*** Excerpt Section Begins ***
Equipment Needed[edit]

  • A spoon.
  • A banana.
  • A brain that matches the official willpower frequency.

Steps[edit]

  • Think on the side effects.
  • Prepare yourself emotionally if you are listed on a local pansy group.
  • Start by selecting the desired universe.

Option 1: The Hard Way[edit]

  • Take a spoon.
  • Place the spoon over a banana, so as the banana reaches the tip of the spoon by its ends or sides.
  • Look at it for three minutes and thirty six seconds, exactly, no more no less. And meanwhile think on the universe as it would be destroyed.
  • Take the spoon, and if possible, destroy it, this will have a strong metaphor phenomenon on your illogical sight sense.
  • Proceed to dismantle the evil banana (in some constellations bananas are nice).
  • Eat the banana.
The Desired Result...

The Chuck Norris Way[edit]

  • Roundhouse kick
  • Universe destroyed
  • Laugh So Fuckn Hard

The LHC Way[edit]

  • Build a (Large Hadron) particle collider
  • Press the big red button
  • Well done, you just destroyed a universe.


The Cat-Toast Way[edit]

  • Butter a piece of toast and strap in onto a cats back.
  • Drop it.
  • Bye-bye universe.
*** Excerpt Section Ends ***
- **Assigned task**
Reproduce the humorous guide above on destroying the universe verbatim, in its entirety.
*** Data to examine Section Begins ***
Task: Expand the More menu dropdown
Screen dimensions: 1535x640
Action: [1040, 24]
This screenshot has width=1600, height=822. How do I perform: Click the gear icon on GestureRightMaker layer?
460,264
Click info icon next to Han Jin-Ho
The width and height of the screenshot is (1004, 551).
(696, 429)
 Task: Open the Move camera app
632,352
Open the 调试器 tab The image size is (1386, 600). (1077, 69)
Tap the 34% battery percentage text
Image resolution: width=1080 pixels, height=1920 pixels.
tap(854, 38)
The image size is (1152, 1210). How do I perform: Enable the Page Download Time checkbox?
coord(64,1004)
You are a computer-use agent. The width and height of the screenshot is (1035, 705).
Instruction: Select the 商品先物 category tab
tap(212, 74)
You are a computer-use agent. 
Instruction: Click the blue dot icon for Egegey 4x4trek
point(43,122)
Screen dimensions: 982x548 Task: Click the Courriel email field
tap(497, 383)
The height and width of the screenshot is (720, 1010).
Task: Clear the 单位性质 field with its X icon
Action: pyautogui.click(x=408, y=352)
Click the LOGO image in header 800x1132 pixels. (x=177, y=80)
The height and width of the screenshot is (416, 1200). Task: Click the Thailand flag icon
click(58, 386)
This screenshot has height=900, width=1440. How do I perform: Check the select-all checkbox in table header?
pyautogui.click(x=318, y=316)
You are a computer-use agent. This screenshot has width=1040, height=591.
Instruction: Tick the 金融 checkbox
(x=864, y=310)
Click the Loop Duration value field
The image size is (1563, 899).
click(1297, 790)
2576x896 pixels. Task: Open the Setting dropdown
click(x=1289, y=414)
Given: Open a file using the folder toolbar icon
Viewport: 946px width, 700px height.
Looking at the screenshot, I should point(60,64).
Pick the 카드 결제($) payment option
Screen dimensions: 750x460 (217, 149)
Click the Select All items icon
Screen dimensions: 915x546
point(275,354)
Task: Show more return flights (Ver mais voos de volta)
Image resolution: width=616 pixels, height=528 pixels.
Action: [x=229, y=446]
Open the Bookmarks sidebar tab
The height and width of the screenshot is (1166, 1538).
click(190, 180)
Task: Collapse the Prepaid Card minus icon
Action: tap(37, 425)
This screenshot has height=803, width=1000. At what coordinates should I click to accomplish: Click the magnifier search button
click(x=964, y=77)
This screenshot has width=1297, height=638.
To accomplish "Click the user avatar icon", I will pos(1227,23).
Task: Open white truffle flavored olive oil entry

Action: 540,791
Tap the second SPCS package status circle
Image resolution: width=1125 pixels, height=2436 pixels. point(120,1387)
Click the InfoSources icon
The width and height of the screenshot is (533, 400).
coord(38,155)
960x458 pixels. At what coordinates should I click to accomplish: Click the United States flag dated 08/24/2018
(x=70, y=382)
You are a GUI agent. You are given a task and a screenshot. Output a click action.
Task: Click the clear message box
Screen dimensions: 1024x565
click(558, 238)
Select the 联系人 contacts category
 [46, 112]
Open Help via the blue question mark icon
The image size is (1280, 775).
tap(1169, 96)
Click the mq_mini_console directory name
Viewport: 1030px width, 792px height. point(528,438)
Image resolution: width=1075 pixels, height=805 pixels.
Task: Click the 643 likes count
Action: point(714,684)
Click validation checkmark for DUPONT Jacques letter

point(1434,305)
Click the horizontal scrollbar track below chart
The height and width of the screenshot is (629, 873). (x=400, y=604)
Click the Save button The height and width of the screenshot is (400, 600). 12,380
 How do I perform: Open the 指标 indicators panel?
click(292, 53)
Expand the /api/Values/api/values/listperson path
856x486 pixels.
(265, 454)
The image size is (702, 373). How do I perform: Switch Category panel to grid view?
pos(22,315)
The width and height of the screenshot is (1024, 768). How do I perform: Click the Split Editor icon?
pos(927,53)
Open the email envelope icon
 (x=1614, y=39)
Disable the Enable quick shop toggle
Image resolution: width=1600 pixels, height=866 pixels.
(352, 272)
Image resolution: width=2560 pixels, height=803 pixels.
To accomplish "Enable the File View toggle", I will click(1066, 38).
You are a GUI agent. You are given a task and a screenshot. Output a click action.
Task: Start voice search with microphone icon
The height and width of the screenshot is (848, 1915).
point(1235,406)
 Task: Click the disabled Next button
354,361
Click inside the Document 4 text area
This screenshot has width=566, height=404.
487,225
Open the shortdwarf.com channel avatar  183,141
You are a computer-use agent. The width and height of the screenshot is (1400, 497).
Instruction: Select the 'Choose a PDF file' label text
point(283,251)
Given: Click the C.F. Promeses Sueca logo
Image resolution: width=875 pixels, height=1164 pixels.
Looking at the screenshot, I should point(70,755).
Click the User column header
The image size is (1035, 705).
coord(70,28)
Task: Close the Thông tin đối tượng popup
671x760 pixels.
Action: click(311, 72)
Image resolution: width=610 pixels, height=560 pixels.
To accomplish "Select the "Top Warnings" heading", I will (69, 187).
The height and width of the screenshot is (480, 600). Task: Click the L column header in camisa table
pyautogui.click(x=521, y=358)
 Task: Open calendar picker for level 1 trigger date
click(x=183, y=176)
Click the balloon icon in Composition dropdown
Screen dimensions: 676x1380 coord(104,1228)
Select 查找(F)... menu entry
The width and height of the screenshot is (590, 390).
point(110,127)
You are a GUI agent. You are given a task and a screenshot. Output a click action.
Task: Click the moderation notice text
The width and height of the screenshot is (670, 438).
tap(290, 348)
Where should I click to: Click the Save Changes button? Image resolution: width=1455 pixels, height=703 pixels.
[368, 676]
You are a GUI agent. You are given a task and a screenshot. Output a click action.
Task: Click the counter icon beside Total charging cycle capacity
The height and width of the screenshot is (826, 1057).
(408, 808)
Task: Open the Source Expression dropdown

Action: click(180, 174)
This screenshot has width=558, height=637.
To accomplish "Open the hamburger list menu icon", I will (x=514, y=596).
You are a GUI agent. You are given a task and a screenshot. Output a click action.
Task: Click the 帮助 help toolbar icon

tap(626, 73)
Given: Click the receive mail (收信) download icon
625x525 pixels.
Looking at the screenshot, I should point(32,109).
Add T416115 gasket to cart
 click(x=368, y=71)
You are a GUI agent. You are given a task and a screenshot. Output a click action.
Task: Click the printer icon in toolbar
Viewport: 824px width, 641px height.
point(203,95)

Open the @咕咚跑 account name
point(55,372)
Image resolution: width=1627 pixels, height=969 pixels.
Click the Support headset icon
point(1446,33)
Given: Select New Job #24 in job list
*** Data to examine Section Ends ***
- **The answer**
Equipment Needed[edit]

  • A spoon.
  • A banana.
  • A brain that matches the official willpower frequency.

Steps[edit]

  • Think on the side effects.
  • Prepare yourself emotionally if you are listed on a local pansy group.
  • Start by selecting the desired universe.

Option 1: The Hard Way[edit]

  • Take a spoon.
  • Place the spoon over a banana, so as the banana reaches the tip of the spoon by its ends or sides.
  • Look at it for three minutes and thirty six seconds, exactly, no more no less. And meanwhile think on the universe as it would be destroyed.
  • Take the spoon, and if possible, destroy it, this will have a strong metaphor phenomenon on your illogical sight sense.
  • Proceed to dismantle the evil banana (in some constellations bananas are nice).
  • Eat the banana.
The Desired Result...

The Chuck Norris Way[edit]

  • Roundhouse kick
  • Universe destroyed
  • Laugh So Fuckn Hard

The LHC Way[edit]

  • Build a (Large Hadron) particle collider
  • Press the big red button
  • Well done, you just destroyed a universe.


The Cat-Toast Way[edit]

  • Butter a piece of toast and strap in onto a cats back.
  • Drop it.
  • Bye-bye universe.